MS. CREEDON: -- and act appropriately on something like that. And so it doesn’t have --
SEN. MCCAIN: What would be an appropriate action?
MS. CREEDON: Well, and it doesn’t -- it wouldn’t necessarily have to be a cyberattack, and you also have -- part of the problem is figuring out who did it.
SEN. MCCAIN: Will you give me an answer as to what one of the consequences would be?
MS. CREEDON: Well, for instance, on something like that, if we knew who did it, it could be -- maybe it could be something that would deal with their ability to attack us further, so it would -- it could be a response in cyber -- maybe it’s taking out some of their computer systems. Maybe -- depends on where they are, depends on who’s behind it. It could be a land-based attack. But again, it would have to be modulated based on the time, the duration and the impact.

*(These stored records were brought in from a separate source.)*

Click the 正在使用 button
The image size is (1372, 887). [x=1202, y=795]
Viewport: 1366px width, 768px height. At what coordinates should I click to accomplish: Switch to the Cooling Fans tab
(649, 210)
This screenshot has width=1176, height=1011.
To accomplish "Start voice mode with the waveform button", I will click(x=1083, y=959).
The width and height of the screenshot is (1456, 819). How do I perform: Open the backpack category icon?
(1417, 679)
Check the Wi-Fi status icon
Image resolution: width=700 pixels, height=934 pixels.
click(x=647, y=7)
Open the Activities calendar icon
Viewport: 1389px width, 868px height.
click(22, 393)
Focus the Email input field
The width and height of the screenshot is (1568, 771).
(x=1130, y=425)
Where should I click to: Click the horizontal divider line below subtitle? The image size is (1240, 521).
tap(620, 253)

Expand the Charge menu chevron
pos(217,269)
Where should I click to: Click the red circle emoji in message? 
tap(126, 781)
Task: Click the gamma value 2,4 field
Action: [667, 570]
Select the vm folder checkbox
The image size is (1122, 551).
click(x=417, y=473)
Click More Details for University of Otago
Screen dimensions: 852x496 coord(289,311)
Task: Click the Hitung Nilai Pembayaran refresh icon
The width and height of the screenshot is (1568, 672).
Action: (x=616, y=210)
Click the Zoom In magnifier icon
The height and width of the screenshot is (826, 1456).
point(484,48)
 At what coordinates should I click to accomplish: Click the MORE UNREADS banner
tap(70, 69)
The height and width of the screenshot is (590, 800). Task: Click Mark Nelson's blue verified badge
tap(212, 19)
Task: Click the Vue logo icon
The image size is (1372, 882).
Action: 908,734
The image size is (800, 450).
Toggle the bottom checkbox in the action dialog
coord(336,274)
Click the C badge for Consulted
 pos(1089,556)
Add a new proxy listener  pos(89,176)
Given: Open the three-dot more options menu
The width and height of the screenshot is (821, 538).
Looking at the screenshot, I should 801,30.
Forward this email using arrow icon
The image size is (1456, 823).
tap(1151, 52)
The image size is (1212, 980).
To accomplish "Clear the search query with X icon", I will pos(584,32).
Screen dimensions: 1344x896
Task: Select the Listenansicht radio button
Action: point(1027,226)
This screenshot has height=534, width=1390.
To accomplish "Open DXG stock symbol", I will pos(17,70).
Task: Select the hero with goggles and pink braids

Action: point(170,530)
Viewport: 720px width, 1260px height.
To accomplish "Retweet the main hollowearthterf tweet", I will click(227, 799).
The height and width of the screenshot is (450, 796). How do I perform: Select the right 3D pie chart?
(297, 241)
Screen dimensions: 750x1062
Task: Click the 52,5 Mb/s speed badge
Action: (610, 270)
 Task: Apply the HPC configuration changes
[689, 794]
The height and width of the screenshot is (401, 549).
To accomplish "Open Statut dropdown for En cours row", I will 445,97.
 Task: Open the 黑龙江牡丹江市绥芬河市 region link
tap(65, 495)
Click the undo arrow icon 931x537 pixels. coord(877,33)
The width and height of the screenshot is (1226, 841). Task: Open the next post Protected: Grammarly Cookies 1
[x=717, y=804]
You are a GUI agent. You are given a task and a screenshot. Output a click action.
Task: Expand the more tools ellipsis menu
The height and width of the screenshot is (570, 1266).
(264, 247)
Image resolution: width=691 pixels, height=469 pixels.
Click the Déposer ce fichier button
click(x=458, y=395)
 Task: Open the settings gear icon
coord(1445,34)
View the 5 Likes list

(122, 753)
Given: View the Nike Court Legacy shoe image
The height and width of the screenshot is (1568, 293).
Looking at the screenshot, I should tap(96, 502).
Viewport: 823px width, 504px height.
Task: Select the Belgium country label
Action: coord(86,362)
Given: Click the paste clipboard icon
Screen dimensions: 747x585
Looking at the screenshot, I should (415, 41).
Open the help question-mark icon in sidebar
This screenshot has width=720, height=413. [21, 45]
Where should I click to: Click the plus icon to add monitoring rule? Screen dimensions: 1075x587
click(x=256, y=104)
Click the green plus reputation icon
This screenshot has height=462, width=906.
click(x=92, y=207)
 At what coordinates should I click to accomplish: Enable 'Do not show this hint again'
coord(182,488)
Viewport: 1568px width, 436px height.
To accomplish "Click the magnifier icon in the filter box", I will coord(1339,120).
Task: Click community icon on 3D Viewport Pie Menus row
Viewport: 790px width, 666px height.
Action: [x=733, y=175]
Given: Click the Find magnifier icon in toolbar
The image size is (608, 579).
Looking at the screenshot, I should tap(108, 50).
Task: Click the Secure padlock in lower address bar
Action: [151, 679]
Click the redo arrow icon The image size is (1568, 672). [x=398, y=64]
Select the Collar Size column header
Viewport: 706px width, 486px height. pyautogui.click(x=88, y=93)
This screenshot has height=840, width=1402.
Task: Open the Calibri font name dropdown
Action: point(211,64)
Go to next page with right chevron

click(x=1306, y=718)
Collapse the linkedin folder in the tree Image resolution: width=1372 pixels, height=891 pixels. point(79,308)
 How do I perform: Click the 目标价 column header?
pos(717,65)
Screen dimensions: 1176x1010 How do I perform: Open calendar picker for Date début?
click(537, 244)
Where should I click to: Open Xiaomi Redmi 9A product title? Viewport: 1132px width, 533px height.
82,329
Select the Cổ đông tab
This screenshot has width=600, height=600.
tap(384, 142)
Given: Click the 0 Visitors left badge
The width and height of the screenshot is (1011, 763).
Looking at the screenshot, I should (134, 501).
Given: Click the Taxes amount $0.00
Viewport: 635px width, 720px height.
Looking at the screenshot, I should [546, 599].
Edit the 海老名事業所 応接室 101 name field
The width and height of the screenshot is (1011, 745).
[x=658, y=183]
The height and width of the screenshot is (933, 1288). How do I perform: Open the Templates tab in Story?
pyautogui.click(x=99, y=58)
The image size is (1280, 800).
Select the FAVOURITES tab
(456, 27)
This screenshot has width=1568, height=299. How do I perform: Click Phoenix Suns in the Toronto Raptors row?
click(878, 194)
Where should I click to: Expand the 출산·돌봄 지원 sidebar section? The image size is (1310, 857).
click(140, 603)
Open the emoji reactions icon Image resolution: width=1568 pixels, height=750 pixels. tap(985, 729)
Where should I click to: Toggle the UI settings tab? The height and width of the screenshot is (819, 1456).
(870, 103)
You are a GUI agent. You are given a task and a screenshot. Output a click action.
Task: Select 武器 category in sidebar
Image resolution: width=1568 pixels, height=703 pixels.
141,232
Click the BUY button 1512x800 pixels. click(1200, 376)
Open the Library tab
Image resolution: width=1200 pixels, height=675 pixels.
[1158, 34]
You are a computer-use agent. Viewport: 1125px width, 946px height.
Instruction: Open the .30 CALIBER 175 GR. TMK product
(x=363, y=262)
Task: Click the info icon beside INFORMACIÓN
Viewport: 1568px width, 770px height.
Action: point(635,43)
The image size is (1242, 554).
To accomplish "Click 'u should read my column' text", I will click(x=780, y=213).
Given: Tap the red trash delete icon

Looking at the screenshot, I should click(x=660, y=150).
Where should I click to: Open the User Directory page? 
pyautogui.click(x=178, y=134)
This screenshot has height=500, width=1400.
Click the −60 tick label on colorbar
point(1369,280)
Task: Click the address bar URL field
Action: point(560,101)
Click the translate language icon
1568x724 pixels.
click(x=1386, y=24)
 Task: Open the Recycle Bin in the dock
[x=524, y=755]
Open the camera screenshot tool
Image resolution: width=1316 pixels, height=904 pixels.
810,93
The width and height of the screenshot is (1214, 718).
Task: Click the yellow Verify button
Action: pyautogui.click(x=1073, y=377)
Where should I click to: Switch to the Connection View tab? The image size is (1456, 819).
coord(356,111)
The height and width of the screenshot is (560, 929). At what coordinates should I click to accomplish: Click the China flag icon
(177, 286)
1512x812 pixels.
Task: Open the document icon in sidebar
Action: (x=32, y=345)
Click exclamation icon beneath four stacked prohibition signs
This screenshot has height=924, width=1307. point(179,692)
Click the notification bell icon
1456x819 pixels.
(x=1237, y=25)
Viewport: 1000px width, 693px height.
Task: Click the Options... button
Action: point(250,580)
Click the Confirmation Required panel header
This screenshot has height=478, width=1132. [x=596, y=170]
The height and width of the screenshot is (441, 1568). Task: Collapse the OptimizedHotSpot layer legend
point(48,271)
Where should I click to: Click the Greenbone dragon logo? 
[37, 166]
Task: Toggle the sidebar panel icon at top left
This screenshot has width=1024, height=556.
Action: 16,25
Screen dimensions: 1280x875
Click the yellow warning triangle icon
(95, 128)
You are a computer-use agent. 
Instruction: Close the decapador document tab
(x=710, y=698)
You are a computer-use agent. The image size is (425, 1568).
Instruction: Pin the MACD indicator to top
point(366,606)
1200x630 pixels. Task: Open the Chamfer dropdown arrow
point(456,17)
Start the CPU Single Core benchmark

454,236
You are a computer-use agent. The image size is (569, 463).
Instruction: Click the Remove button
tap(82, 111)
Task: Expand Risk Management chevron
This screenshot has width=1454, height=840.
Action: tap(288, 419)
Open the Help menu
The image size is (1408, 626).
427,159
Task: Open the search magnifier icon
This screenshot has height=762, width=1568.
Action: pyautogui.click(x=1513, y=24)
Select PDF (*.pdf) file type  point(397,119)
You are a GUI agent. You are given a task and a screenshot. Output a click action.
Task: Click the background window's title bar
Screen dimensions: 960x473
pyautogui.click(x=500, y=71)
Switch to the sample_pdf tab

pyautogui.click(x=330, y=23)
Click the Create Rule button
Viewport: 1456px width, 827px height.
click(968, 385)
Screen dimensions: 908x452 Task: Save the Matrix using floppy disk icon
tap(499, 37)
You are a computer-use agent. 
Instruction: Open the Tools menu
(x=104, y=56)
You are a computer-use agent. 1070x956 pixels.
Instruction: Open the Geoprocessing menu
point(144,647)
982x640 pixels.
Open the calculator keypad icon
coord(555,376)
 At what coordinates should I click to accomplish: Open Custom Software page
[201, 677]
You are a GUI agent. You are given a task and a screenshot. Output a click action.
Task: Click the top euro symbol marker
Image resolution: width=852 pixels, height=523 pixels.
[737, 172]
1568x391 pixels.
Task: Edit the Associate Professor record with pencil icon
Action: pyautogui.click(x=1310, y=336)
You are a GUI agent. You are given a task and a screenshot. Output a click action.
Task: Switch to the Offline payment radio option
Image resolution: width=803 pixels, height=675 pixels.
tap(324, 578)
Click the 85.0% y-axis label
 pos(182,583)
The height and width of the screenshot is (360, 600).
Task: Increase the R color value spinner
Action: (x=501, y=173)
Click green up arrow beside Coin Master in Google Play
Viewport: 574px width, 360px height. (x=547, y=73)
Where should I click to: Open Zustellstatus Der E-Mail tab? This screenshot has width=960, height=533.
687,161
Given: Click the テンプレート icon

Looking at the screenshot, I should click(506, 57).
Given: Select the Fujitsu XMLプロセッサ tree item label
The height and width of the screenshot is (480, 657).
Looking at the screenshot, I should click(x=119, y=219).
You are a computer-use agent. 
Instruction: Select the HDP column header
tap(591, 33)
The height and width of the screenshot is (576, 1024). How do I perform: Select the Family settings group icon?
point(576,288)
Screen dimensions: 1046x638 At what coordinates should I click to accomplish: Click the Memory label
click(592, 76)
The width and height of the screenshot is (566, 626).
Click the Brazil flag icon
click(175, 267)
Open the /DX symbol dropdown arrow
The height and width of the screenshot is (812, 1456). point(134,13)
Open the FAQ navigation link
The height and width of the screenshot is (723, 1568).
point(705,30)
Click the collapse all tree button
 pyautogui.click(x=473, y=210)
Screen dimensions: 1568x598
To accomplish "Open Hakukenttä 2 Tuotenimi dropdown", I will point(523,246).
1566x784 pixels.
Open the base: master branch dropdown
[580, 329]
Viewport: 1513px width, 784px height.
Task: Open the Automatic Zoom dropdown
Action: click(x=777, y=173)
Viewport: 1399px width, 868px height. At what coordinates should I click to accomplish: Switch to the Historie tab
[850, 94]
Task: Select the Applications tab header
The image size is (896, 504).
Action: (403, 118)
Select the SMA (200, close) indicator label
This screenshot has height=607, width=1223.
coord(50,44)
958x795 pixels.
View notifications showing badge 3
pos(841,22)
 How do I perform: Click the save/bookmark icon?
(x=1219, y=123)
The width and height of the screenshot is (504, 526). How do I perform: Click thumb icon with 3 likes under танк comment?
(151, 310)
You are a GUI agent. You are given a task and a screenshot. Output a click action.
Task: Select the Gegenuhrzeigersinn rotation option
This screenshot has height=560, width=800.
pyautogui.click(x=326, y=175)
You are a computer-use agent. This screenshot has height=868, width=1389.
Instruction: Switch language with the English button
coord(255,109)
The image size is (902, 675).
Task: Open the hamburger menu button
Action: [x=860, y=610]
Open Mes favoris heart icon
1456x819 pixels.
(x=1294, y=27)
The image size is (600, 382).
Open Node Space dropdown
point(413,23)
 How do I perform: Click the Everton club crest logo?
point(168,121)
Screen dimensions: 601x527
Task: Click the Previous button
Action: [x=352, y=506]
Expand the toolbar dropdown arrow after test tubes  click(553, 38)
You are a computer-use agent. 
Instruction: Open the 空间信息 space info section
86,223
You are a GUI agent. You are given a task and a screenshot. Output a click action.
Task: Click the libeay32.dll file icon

The United States should have a declaratory policy for the cyber domain that is specific, vivid, and clear enough that both potential adversaries and those in the U.S. government directed to implement it can understand it. There is such a policy for nuclear weapons as articulated in the 2010 Nuclear Posture Review: “The United States will not use or threaten to use nuclear weapons against non-nuclear weapons states that are party to the Nuclear Non-Proliferation Treaty and in compliance with their nuclear non-proliferation obligations.” Given that policymakers repeatedly claim that cyber threats are increasing in scope and intensity, there should be no confusion of what is U.S. policy when vital interest are at risk from cyber attacks.